Identification of fluoxetine as a direct NLRP3 inhibitor to treat atrophic macular degeneration.

The atrophic form of age-related macular degeneration (dry AMD) affects nearly 200 million people worldwide. There is no Food and Drug Administration (FDA)-approved therapy for this disease, which is the leading cause of irreversible blindness among people over 50 y of age. Vision loss in dry AMD results from degeneration of the retinal pigmented epithelium (RPE). RPE cell death is driven in part by accumulation of Alu RNAs, which are noncoding transcripts of a human retrotransposon. Alu RNA induces RPE degeneration by activating the NLRP3-ASC inflammasome. We report that fluoxetine, an FDA-approved drug for treating clinical depression, binds NLRP3 in silico, in vitro, and in vivo and inhibits activation of the NLRP3-ASC inflammasome and inflammatory cytokine release in RPE cells and macrophages, two critical cell types in dry AMD. We also demonstrate that fluoxetine, unlike several other antidepressant drugs, reduces Alu RNA-induced RPE degeneration in mice. Finally, by analyzing two health insurance databases comprising more than 100 million Americans, we report a reduced hazard of developing dry AMD among patients with depression who were treated with fluoxetine. Collectively, these studies identify fluoxetine as a potential drug-repurposing candidate for dry AMD.

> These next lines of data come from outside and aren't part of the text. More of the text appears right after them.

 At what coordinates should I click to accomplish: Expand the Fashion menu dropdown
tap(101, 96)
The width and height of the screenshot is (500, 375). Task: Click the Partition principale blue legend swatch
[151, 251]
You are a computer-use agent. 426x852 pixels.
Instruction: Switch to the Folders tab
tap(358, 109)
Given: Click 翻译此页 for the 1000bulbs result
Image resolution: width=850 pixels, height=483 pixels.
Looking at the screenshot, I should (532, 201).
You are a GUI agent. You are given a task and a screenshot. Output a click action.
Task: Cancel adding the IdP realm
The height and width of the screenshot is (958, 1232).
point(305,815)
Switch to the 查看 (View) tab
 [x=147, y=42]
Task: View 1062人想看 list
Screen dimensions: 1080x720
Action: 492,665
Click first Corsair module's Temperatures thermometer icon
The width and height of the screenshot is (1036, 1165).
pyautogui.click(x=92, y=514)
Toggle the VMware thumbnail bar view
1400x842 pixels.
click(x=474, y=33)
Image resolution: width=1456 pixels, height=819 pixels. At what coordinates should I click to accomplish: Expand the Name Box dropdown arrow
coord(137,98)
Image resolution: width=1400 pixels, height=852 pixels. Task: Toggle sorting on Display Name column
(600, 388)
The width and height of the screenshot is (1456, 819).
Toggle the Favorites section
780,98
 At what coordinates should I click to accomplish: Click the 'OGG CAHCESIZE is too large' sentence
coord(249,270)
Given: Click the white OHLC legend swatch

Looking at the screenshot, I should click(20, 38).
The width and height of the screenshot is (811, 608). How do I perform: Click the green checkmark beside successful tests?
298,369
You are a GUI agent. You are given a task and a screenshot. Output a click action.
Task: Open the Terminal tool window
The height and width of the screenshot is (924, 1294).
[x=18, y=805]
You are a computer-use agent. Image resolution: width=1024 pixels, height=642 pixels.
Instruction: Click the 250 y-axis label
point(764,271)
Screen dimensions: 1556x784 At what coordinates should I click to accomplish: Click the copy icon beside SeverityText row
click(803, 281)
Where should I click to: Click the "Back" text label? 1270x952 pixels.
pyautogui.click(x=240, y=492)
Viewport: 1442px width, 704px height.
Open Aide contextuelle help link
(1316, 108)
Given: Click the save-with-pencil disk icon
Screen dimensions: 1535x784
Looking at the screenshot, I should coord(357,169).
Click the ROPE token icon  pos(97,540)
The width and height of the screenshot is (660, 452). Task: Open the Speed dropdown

Competing Interests: Competing interest statement: M.A., B.D.G., S.N., S.-b.W., I.A., and F.P. are named as inventors on patent applications on macular degeneration filed by the University of Virginia. S.S.S. has received research grants from Boehringer Ingelheim, Gilead Sciences, Portola Pharmaceuticals, and United Therapeutics unrelated to this work. S.R.S. has been a consultant for 4DMT, Allergan, Amgen, Centervue, Heidelberg, Roche/Genentech, Novartis, Optos, Regeneron, and Thrombogenics and has received research funding from Carl Zeiss Meditec, all unrelated to this work. B.D.G. is a co-founder of DiceRx.